## START

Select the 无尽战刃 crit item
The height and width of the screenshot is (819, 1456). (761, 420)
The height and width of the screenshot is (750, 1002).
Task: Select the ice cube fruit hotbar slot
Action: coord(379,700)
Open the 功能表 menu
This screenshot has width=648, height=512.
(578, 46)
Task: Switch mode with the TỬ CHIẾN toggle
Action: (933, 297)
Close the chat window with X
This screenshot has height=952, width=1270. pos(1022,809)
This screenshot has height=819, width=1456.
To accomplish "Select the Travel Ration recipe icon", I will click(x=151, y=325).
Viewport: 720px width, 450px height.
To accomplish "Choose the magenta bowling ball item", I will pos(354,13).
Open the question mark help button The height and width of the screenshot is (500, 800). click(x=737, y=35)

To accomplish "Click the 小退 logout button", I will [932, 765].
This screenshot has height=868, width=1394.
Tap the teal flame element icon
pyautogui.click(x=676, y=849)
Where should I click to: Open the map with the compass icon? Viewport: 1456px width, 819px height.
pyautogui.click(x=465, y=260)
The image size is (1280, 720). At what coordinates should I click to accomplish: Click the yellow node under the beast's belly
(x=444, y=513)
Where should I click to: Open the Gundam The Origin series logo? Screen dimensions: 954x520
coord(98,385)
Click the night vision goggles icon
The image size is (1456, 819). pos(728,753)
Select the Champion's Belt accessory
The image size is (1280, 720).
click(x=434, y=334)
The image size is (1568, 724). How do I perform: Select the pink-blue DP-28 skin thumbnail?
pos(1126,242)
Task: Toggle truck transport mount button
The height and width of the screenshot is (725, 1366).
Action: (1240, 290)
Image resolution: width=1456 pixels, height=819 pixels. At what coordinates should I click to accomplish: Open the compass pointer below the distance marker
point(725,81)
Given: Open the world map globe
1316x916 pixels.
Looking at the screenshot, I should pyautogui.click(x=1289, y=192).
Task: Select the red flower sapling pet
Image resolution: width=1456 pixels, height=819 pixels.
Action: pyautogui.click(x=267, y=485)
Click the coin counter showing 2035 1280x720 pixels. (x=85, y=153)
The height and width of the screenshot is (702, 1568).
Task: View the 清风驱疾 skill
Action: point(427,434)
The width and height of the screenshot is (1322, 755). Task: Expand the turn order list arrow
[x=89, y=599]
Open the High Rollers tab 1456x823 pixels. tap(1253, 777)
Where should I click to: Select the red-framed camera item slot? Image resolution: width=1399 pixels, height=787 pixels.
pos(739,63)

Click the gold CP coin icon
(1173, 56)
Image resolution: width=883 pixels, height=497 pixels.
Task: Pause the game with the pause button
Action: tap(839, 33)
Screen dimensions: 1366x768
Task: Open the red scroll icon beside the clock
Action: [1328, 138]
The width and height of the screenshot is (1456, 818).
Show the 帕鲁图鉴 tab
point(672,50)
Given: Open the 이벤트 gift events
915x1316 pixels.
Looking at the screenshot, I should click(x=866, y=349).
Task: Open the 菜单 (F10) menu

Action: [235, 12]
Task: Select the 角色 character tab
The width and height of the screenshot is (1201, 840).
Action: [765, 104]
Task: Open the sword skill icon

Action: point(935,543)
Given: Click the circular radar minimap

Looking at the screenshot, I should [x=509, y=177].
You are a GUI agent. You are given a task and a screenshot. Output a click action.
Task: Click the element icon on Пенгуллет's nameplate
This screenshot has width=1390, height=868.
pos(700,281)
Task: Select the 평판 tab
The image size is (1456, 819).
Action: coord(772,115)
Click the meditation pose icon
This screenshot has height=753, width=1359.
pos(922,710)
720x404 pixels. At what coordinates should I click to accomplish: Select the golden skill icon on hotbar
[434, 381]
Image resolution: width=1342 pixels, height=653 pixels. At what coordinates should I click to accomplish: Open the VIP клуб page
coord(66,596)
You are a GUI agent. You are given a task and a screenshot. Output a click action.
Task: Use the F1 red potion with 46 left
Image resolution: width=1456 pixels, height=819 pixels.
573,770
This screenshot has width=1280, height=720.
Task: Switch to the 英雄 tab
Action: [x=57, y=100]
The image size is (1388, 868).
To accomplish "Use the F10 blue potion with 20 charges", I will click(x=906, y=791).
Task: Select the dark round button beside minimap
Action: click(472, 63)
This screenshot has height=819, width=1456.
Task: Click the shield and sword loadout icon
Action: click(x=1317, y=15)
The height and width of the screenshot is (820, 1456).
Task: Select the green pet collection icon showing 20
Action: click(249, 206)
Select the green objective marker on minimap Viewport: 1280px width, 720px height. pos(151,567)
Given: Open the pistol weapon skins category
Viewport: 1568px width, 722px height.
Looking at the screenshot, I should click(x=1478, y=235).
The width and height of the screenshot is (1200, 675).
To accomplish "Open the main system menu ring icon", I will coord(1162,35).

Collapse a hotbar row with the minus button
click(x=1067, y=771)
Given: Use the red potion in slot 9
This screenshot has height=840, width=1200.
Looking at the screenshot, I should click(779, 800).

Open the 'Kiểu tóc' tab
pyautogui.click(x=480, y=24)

## END

#### [The request]
Rewrite the stretch from the line containing "Open the question" through the line containing "(x=444, y=513)", changing "teal flame" to "blue flame" and leaving everything else as it is.

#### [Finished answer]
Open the question mark help button The height and width of the screenshot is (500, 800). click(x=737, y=35)

To accomplish "Click the 小退 logout button", I will [932, 765].
This screenshot has height=868, width=1394.
Tap the blue flame element icon
pyautogui.click(x=676, y=849)
Where should I click to: Open the map with the compass icon? Viewport: 1456px width, 819px height.
pyautogui.click(x=465, y=260)
The image size is (1280, 720). At what coordinates should I click to accomplish: Click the yellow node under the beast's belly
(x=444, y=513)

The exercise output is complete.